Familiares de Marielle Franco esperaram 6 anos e 7 meses para que a Justiça condenasse os acusados do crime. Foto: Tomaz Silva/ Agência Brasil

Assassinos confessos da vereadora Marielle Franco (Psol) e do motorista Anderson Gomes, os ex-policiais militares Ronnie Lessa e Élcio de Queiroz foram condenados, nesta quinta-feira (31), pelo 4º Tribunal do Júri do Rio de Janeiro. Ronnie Lessa foi condenado a 78 anos, 9 meses e 30 dias. Élcio de Queiroz recebeu uma pena de 59 anos, 8 meses e 10 dias.

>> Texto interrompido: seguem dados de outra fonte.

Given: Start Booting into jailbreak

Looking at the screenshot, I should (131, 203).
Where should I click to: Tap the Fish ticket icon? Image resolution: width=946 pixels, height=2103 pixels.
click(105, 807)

O júri entendeu que eles são culpados pelos crimes de duplo homicídio triplamente qualificado, por motivo torpe, emboscada e uso de recurso que dificultou a defesa da vítima; tentativa de homicídio contra Fernanda Chaves, assessora de Marielle Franco; e receptação do veículo usado no crime. Marielle Franco e Anderson Gomes foram assassinados na noite do dia 14 de março de 2018.

Os dois réus também foram condenados a pagar uma pensão ao filho de Anderson, Arthur, até ele completar 24 anos. Eles terão de pagar, juntos, R$ 706 mil de indenização por dano moral a cada uma das vítimas: Arthur, Ághata, Luyara, Mônica e Marinete.

Na leitura da sentença, a juíza Lúcia Glioche destacou que nenhuma condenação serviria para tranquilizar as famílias, mas era uma resposta importante à perspectiva de impunidade dos criminosos.

“A Justiça por vezes é lenta, é cega, é burra, é injusta, é errada, é torta. Mas, ela chega, mesmo para acusados que acham que jamais vão ser atingidos. A Justiça chega aos culpados e tira o bem mais importante deles, depois da vida, que é a liberdade“, disse a juíza.

Ronnie Lessa e Élcio de Queiroz estão presos desde 12 de março de 2019. Eles fecharam acordo de delação premiada. Os acusados de serem mandantes dos crimes são os irmãos Chiquinho e Domingos Brazão, respectivamente, conselheiro do Tribunal de Contas do Estado (TCE-RJ) e deputado federal.

O delegado Rivaldo Barbosa, chefe da Polícia Civil do Rio de Janeiro na época do crime, é acusado de ter prejudicado as investigações. Os três estão presos desde 24 de março deste ano.

Por causa do foro privilegiado, há um processo paralelo no Supremo Tribunal Federal (STF) que julga os irmãos Brazão e o delegado Rivaldo Barbosa. Também são réus no processo o ex-policial militar Robson Calixto, ex-assessor de Domingos Brazão, que teria ajudado a se livrar da arma do crime, e o major Ronald Paulo Alves Pereira, que teria monitorado a rotina de Marielle.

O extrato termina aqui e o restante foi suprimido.